Akula only grinned, his scarred eye seeming to glean in the ambient light. “You wanted to know why? I will tell you why.” His grin disappeared and turned into a scowl as he took a step forward. “To teach those who have wronged me the meaning of fear. To make them understand what it is like to have everything taken from you. To spend a decade with nothing but the pain, and the horror of your own personal hell, played over and over.”

She straightened some at his words. She could tell it was no lie. There was definable pain in the undertones of his voice. And a conviction that said he felt that his actions were just. She watched as his right hand came up to cover the left side of his face, his fingers covering the scar that everyone knew him so well for. As he did this, the creatures standing behind her threw their arms, limbs, whatever appendages they had into the arm, moaning and wailing at their master’s plight, understanding and accepting his pain and his word, seeing him as their one and only god.

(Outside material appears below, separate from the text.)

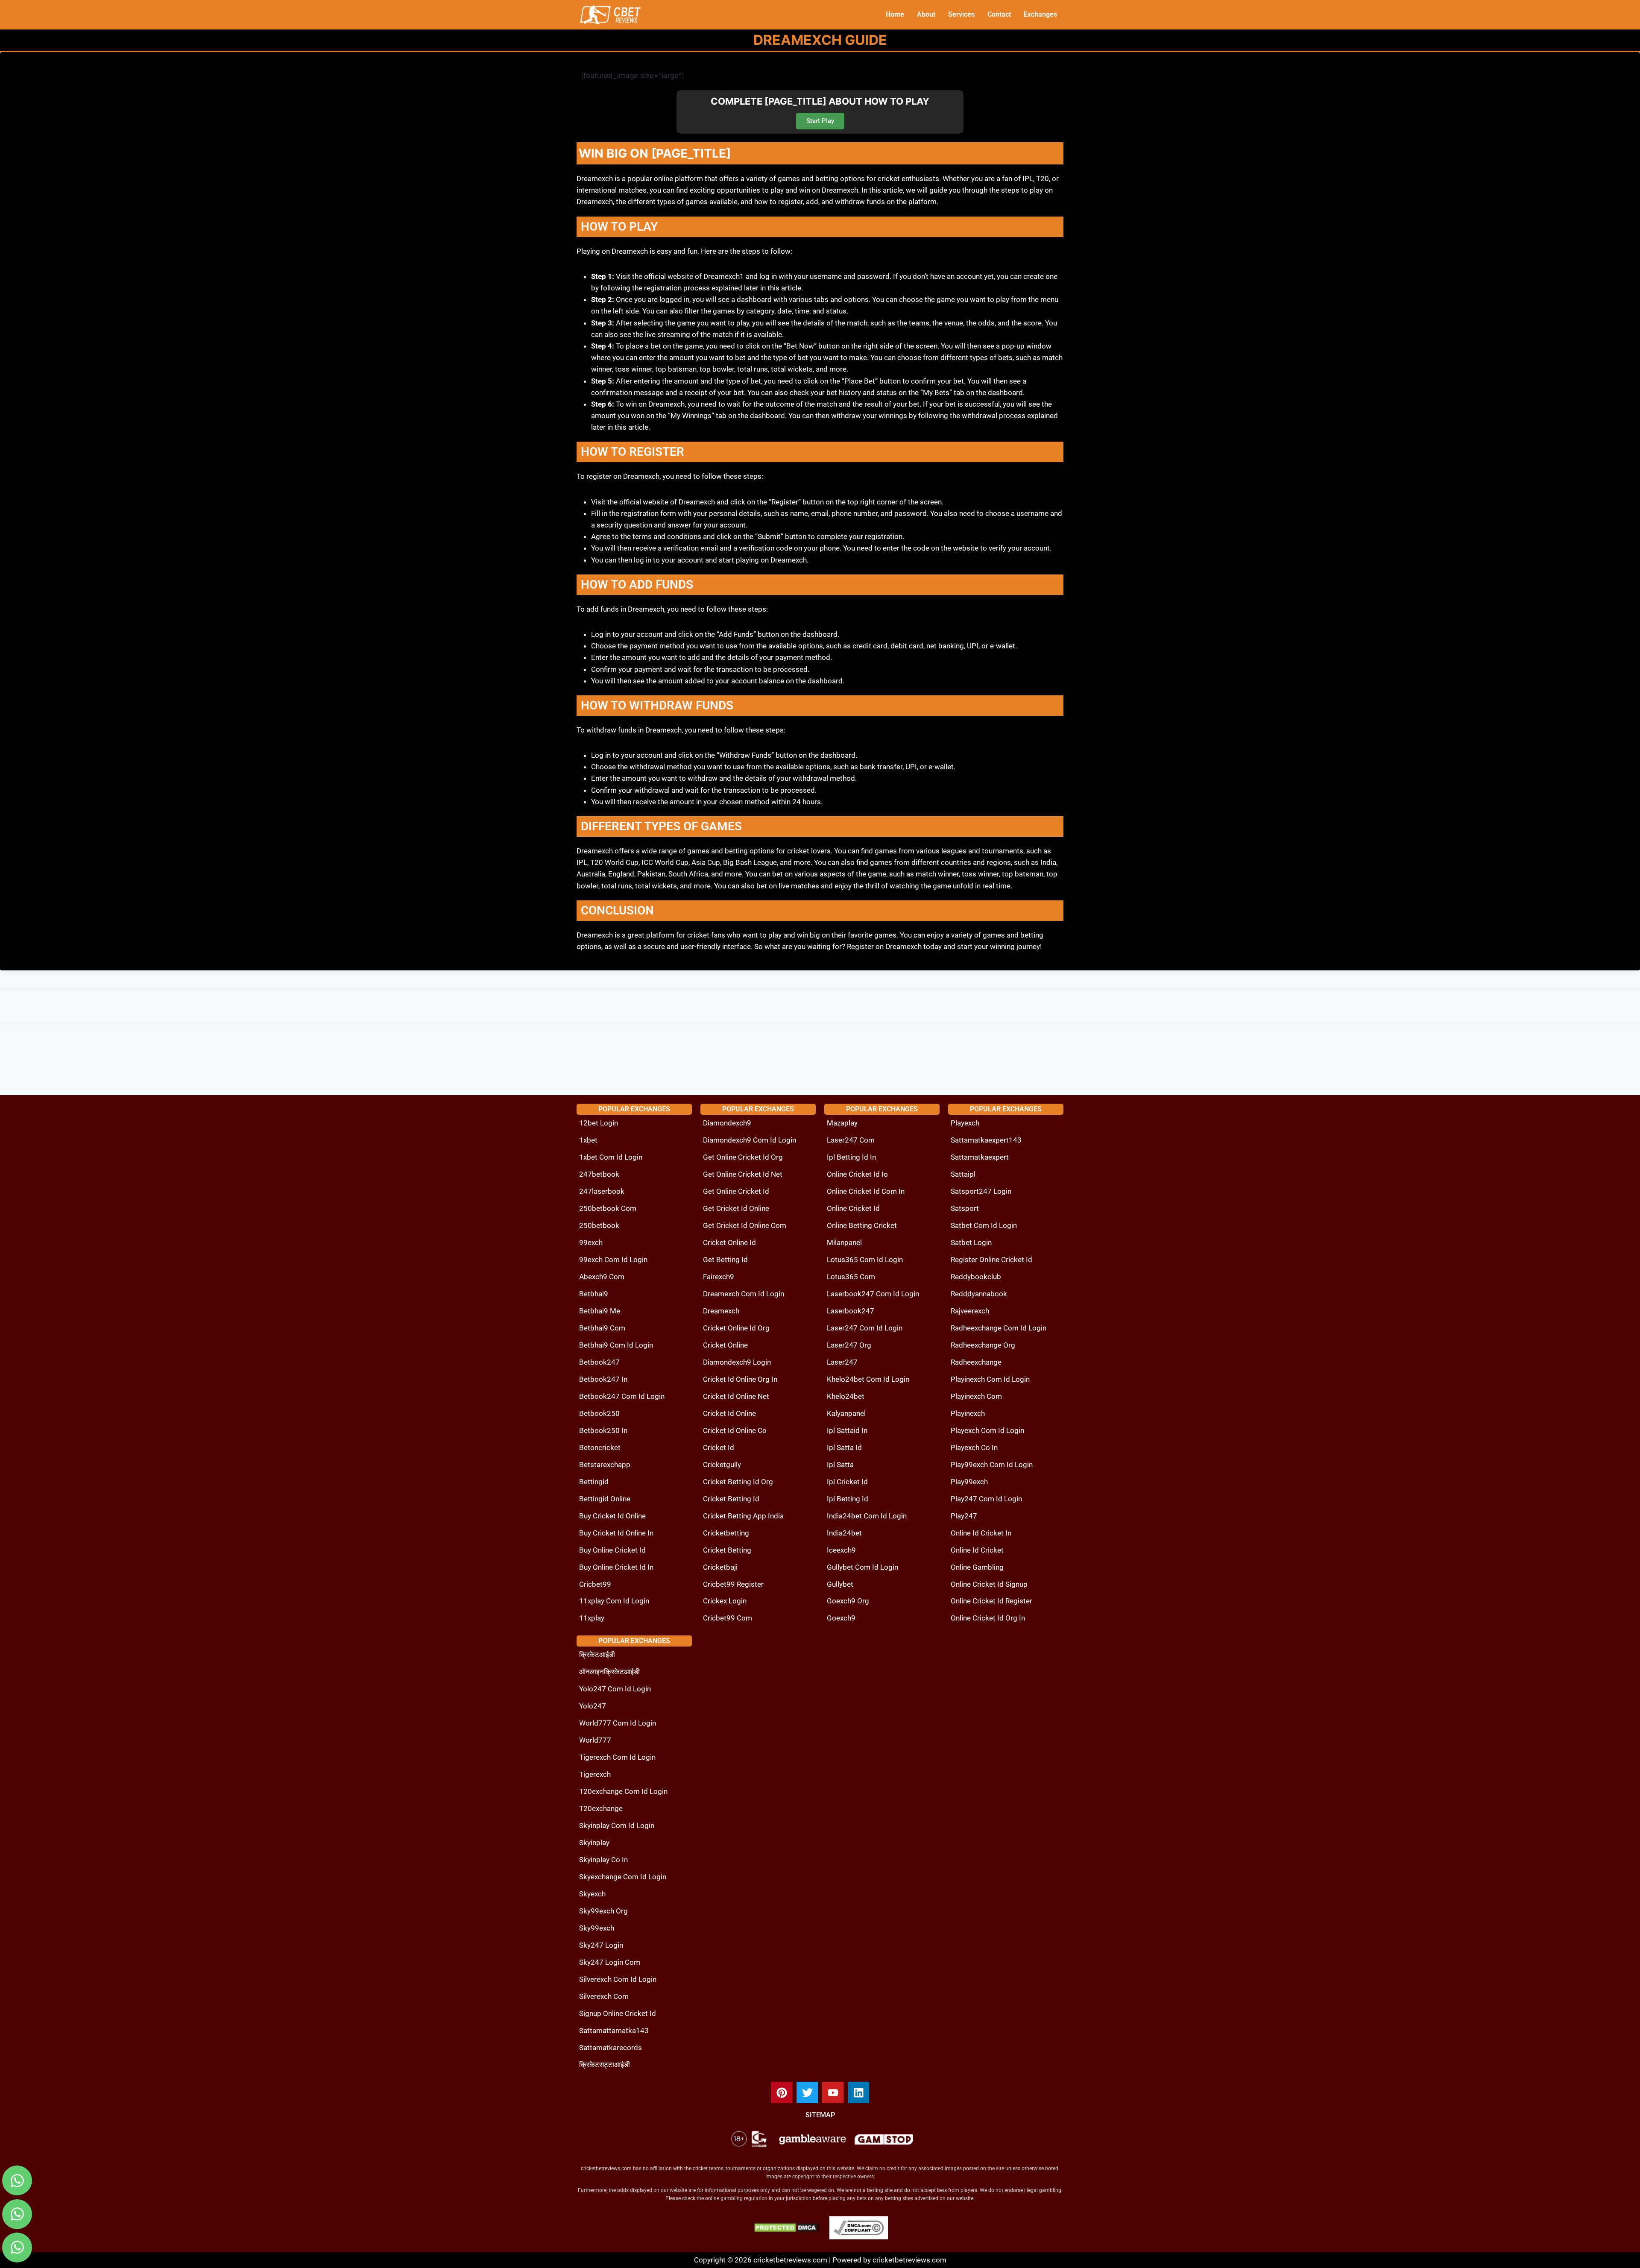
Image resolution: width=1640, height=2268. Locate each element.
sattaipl (963, 1174)
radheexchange (976, 1362)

It was a haunting and bone chilling chorus that rang out along with his words. “My life was taken from me. I was left to dwell in my pain forever by the people of this town. I intend to make them know what it feels like. I intend to do so with these creatures laid out before us. My loyal army of abominations, creatures that creation itself rejected and left away to fester in their pain, hated and despised by all. I am them, and them are me. We are fear, and we intend to impart a lesson upon the wretches of that hellhole.”

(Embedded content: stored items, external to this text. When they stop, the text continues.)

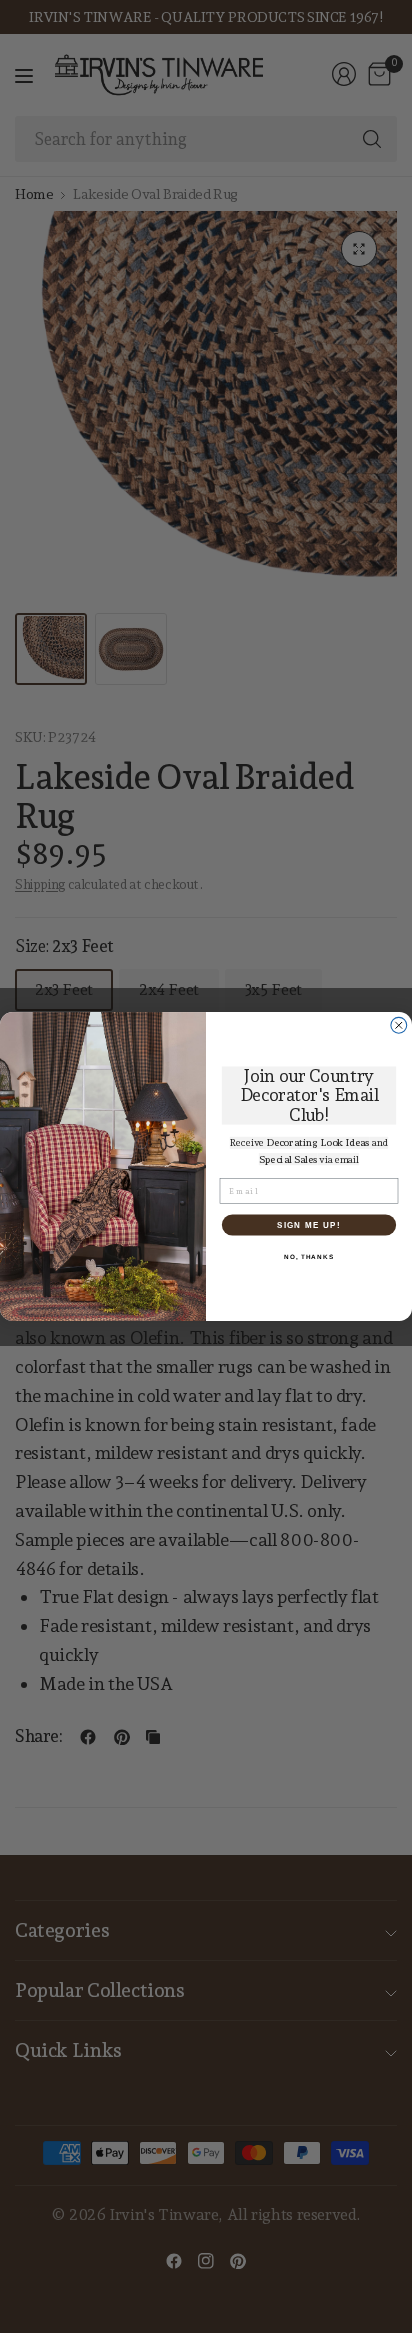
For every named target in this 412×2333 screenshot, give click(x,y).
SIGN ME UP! (309, 1224)
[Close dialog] (399, 1025)
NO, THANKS (309, 1256)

His hand came away from his face, his arms held above his head as a pair of blue wings materialized out of his back, made from his psionic energy, seemingly spanning on into eternity. His legions cheered and roared now, their voices drowning out any and all other noise until Akula spoke again.

“This is the company I keep. My army of nightmares to exact my vengeance on the scum who took my life away.”

Everything suddenly faded from view and she was back in the club, sitting at the bar. Akula no longer sat next to her. The girl’s head twisted about to look for him, only catching a glimpse of his silver hair as he slid out through the exit.

A single tear ran down her cheek as he disappeared.